BEGIN Supplied material

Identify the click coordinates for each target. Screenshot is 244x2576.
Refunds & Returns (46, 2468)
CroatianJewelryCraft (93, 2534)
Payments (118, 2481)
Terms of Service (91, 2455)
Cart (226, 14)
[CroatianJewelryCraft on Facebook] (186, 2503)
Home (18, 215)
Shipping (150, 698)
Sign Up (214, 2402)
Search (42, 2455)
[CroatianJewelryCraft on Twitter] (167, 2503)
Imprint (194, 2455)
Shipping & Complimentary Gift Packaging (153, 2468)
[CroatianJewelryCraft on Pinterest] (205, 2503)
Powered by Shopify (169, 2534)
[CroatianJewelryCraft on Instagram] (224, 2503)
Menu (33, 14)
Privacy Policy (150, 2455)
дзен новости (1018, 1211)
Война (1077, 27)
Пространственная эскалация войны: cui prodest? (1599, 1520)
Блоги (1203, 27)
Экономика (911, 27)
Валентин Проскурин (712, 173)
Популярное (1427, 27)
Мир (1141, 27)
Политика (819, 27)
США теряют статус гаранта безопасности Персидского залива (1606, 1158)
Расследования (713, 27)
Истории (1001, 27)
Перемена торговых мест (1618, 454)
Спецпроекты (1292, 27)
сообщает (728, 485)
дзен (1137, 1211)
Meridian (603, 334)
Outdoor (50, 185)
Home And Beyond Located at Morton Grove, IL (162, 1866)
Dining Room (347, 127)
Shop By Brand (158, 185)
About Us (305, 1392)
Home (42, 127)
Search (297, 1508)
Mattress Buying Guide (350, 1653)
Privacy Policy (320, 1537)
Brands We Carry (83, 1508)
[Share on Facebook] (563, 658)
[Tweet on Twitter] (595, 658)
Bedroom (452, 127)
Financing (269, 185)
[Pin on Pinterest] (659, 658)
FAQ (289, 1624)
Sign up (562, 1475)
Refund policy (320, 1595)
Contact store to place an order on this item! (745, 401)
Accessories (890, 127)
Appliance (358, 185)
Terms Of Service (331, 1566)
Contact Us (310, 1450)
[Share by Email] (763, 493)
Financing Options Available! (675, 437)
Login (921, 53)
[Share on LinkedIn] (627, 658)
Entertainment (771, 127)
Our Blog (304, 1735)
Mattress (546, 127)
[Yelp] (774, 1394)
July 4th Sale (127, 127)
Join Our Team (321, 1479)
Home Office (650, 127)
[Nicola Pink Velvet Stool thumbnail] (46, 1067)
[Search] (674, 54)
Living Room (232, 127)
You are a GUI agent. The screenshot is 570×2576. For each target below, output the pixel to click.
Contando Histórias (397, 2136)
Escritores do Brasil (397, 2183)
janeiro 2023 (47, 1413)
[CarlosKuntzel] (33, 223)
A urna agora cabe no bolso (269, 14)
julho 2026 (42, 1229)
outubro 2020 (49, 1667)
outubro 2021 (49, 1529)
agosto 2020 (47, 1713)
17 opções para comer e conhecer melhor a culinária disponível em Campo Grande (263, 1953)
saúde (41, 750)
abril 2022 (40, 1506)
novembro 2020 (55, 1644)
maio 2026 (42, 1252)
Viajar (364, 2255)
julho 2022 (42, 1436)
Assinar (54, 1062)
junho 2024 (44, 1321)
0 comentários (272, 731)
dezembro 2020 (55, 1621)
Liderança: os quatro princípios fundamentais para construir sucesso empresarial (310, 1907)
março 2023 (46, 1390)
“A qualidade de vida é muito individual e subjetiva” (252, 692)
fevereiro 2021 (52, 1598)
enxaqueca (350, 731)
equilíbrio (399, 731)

END Supplied material

**Exercise aim:** Word for word, restate the lines above from the line containing "Accessories (890, 127)" through the line containing "Living Room (232, 127)", with both included and nothing else.

**Answer box:**
Accessories (890, 127)
Appliance (358, 185)
Terms Of Service (331, 1566)
Contact Us (310, 1450)
[Share by Email] (763, 493)
Financing Options Available! (675, 437)
Login (921, 53)
[Share on LinkedIn] (627, 658)
Entertainment (771, 127)
Our Blog (304, 1735)
Mattress (546, 127)
[Yelp] (774, 1394)
July 4th Sale (127, 127)
Join Our Team (321, 1479)
Home Office (650, 127)
[Nicola Pink Velvet Stool thumbnail] (46, 1067)
[Search] (674, 54)
Living Room (232, 127)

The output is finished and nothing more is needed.